Noch einmal eine Bitte an diejenigen, die keinen großen Zugang zur Neuen Musik haben:
Scheut euch bitte nicht zu beschreiben, warum - auch wenn ihr vielleicht nicht die richtigen Worte trefft (z.B. atonal - Geräusch usw.), das kann man hier ja anschließend klären. Es interessiert mich wirklich, mit welchen Parametern man welche Probleme hat bzw. an was sich die Zuhörer dann doch entlanghangeln und durchhören.
(...)
Was meiner bisherigen Ansicht und Erfahrung nach in irgendeiner Weise immer eine Rolle in Musik welcher Art auch immer spielt, sind Spannungsverhältnisse. Das klingt so trivial, ist es auf der einen Seite auch, aber auf der anderen Seite auch ebenso weittragend: Das ist das, was meiner Meinung nach angeboren ist - das Gefälle von Spannung zu Entspannung und die Steigerung von Entspannung zu Spannung.
Hallo partita,

ich höre mich in diesem Semester durch allerlei Musik des 20.Jahrhunderts und ich habe ganz gemischte Gefühle für diese Musik, konkret denke ich jetzt an Musik von John Cage. Beim Hören erlebe ich oft Orientierungslosigkeit (d.h. es baut sich kaum eine Erwartungshaltung auf oder sie wird ständig enttäuscht), Komik und Anstrengung (wenn lange Zeit ein belastend lautes und dissonantes Klangbild vorherrscht).
Diese Musik löst viele Fragen in mir aus, die man vlt untergliedern kann in Fragen a) an das Stück selbst und Fragen b) über die Musik allgemein.
Zu a) zählen Fragen wie: Warum gibt Cage die Kontrolle über seine eigene Komposition teilweise ab, indem er mit Zufallsoperationen arbeitet? Warum intendiert er Intentionslosigkeit? Oder: Ist das Kunst?
Zu b) zählen Fragen wie: Warum klingt höchste Ordnung (z.B. bei Boulez) ganz ähnlich wie totales Chaos? Sind die "traditionellen" Werke eines Beethoven, Chopin etc weniger stark organisiert oder ist ihre Form der Organisation nur anders? Was kann ich überhaupt mit einem Stück anfangen?

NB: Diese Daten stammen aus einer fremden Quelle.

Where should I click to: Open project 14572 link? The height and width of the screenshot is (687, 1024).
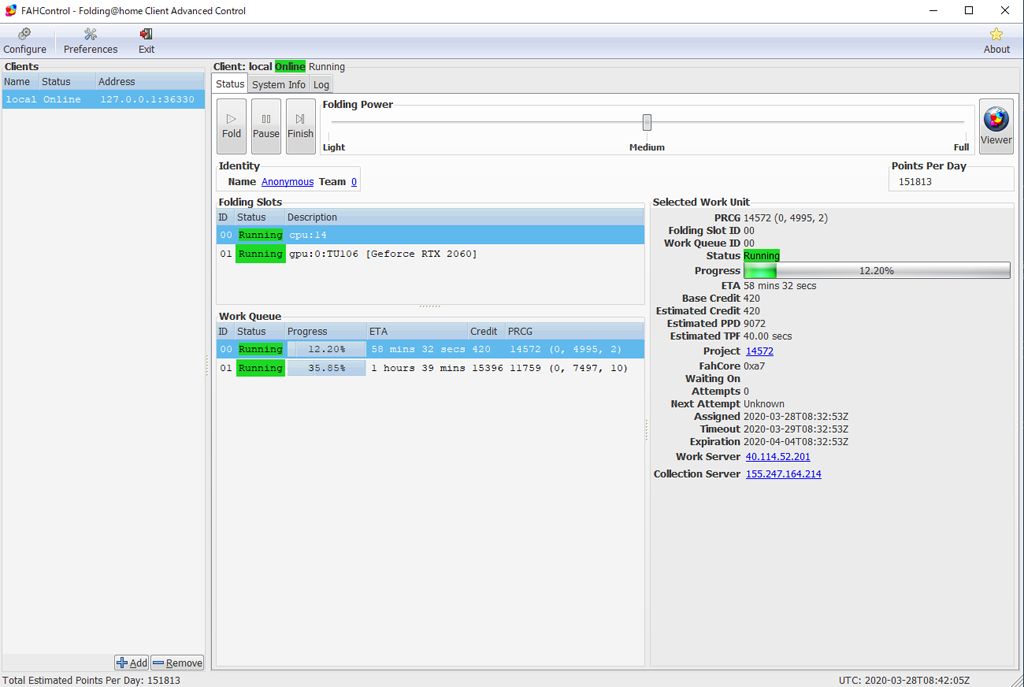point(759,351)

Hat es eine relativ klar umrissene Botschaft oder liegt das Ziel der Beschäftigung mit ihr "nur" darin ihre Strukturen und ihre Ausdrucksmittel zu begreifen? Welche Berechtigung haben mathematische Verfahren in einer Komposition? Will mich diese Musik bilden, mein Hören erweitern und meine Sinne für neue Eindrücke schärfen (tat sie das schon immer?). Was erwarte ich von Kunst? usw usf.

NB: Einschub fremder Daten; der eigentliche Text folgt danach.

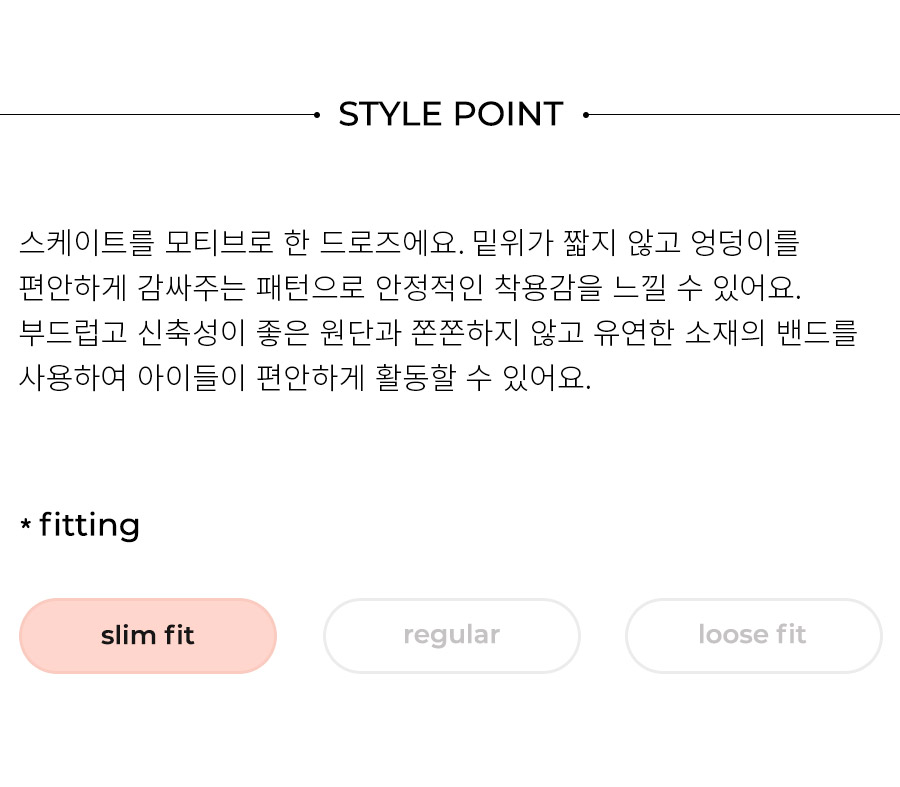
Task: Click the second line starting 편안하게 감싸주는
Action: coord(410,287)
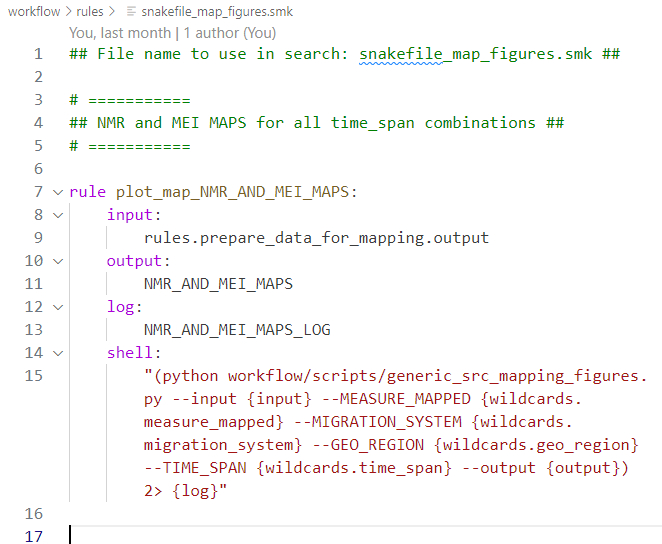Collapse the rule plot_map_NMR_AND_MEI_MAPS block
Image resolution: width=662 pixels, height=544 pixels.
57,192

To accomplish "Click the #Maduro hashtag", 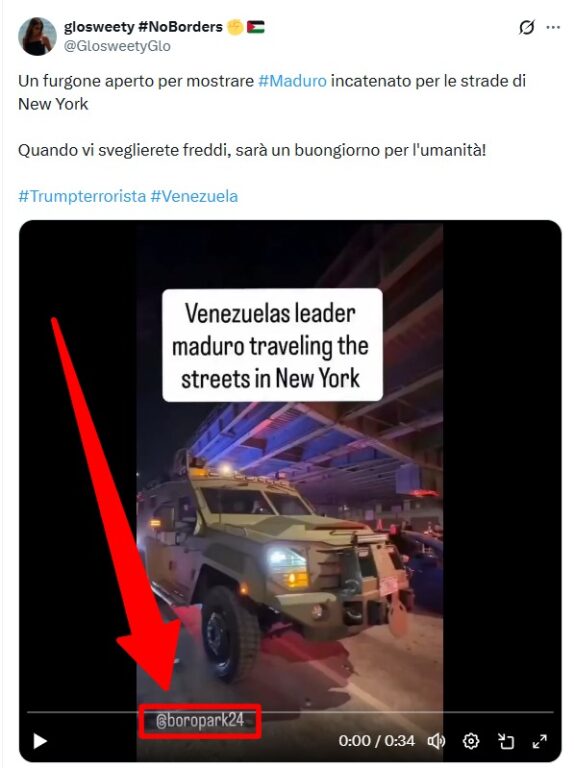I will pyautogui.click(x=292, y=81).
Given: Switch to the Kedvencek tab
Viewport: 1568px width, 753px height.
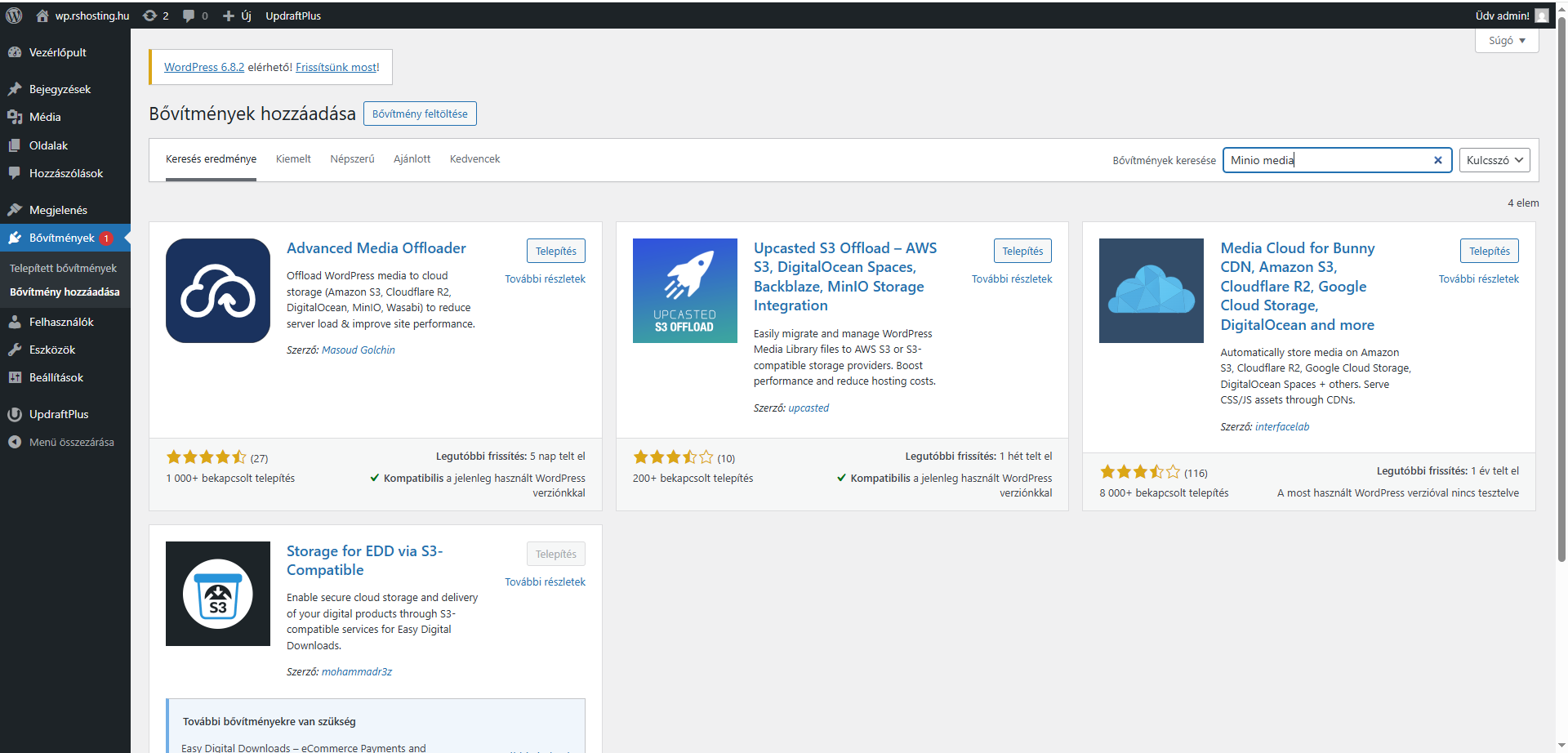Looking at the screenshot, I should [474, 159].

Ich glaube ein guter Teil der Ablehnung Neuer Musik resultiert aus einer alten Hörerwartung bzw. schlicht zu geringer Vertrautheit mit den Ausdrucksmitteln Neuer Musik.

und noch ein Tipp: Ich habe derzeit großen Spaß damit mich in Alfred Schnittkes "Historia von D. Johann Fausten" einzuarbeiten. Schnittkes Musik verarbeitet viele verschiedene Stile, indem sie sie in Zitate und Allusionen einbaut. Durch die oft vertrauten Tonfälle kann man sich leicht einhören.

lg marcus
 
Hallo, Marcus!

Warum gibt Cage die Kontrolle über seine eigene Komposition teilweise ab,
indem er mit Zufallsoperationen arbeitet? Warum intendiert er Intentionslosigkeit?

In seinen jungen Jahren hatte Cage ausdrucksstarke Musik komponiert
und verzweifelte regelmäßig an den Interpreten, die die Gefühlslage
seiner Musik nicht erfaßten/nicht richtig wiederzugeben vermochten.
Das ließ ihn generell an der Idee, Gefühle durch Musik wiederzugeben, verzweifeln.
Er hörte auf, seine Empfindungen durch Musik auszudrücken, was nicht bedeutet,
daß seine Musik aus dieser Zeit ausdruckslos sei.

Nach intensiver Beschäftigung mit den Transzendentalisten und dem Zen-Buddhismus
änderte sich Cages Verhältnis zur Musik und zu sich selbst als Künstler. Er akzeptierte
keine Hierarchien mehr, keine Hierarchisierung der Klänge (wie in der Harmonielehre)
und auch keine Qualifizierung von Klängen oder Geräuschen als schön oder weniger schön.
Das Operieren mit Zufallsoperationen erschien ihm als probatestes Mittel, sich beim Komponieren
von Überresten des eigenen Geschmacks freizumachen. Zuletzt entfernte sich Cage
so sehr von der Idee des autonomen Kunstwerks, daß er eigene Intentionen nur
als hinderlich empfinden konnte. In seiner Musik erprobte er anarchische Modelle
des Zusammenlebens, einer nicht von Hierarchien geprägten Zusammenarbeit.


Mit seinem berühmten Lächeln pflegte Cage auf diese Frage zu antworten:

"Sie müssen es nicht Kunst nennen, wenn Sie das stört."